Every now and then, when fatigue takes over the body, my mind spools back to the 1980s–perhaps because it was a decade-long extravagant holiday for me.
Life was carefree and rosy. I had my first sip of champagne. I learnt of caviar, and came to love it. Up from a hotel room in Cairo, I enjoyed the awe-inspiring vista of colossal pyramidal blocks of stone, rising from the golden sands of the Giza.
These luxuries, adventures, and thrills came courtesy of my father’s United Nations job. It was also during those days that I’d travel the world in world-class airlines, sitting in the section of the aircraft closest to the cockpit.

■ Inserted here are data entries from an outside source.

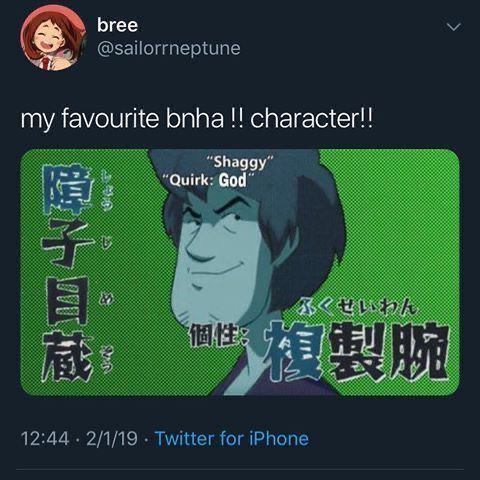This screenshot has height=480, width=480.
Task: Click the "Quirk:" label in image
Action: pos(190,180)
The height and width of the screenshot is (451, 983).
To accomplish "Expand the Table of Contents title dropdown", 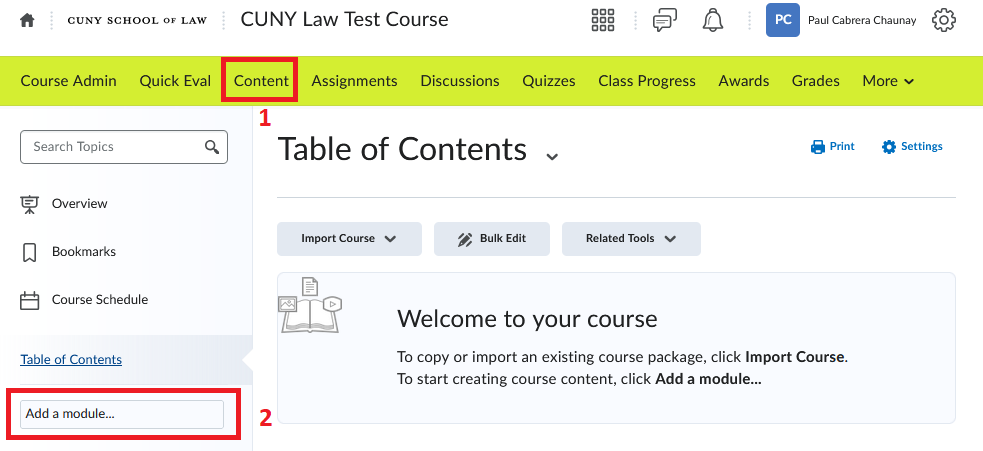I will pyautogui.click(x=552, y=155).
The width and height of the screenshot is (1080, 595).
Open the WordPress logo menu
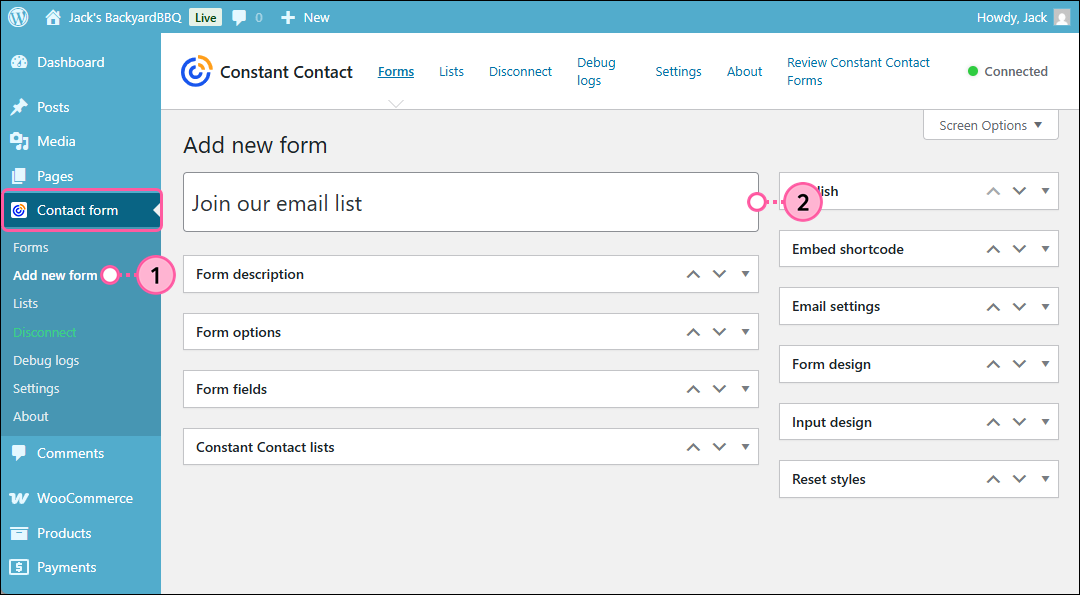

My family’s collection of little Delft Blue miniature houses began around then—at 40,000 feet above the Atlantic. One of the greatest joys of being a first-class passenger on a long-haul KLM flight—which interestingly, is the world’s oldest commercial airline—was being presented with small, dainty, ceramic replicas of old Dutch canal houses. Though of little consequence to a teetotaler, they were filled with jenever, a liqueur of juniper berries that’s a Dutch precursor to gin.
KLM rolled out its policy of presenting passengers with these souvenirs in 1952. To commemorate the anniversary of the airline’s founding, each year, on October 7, it adds a new house to the row. As of 2014, there were 94 such dwellings. These are greatly prized by collectors, valued at auctions at about $1,000.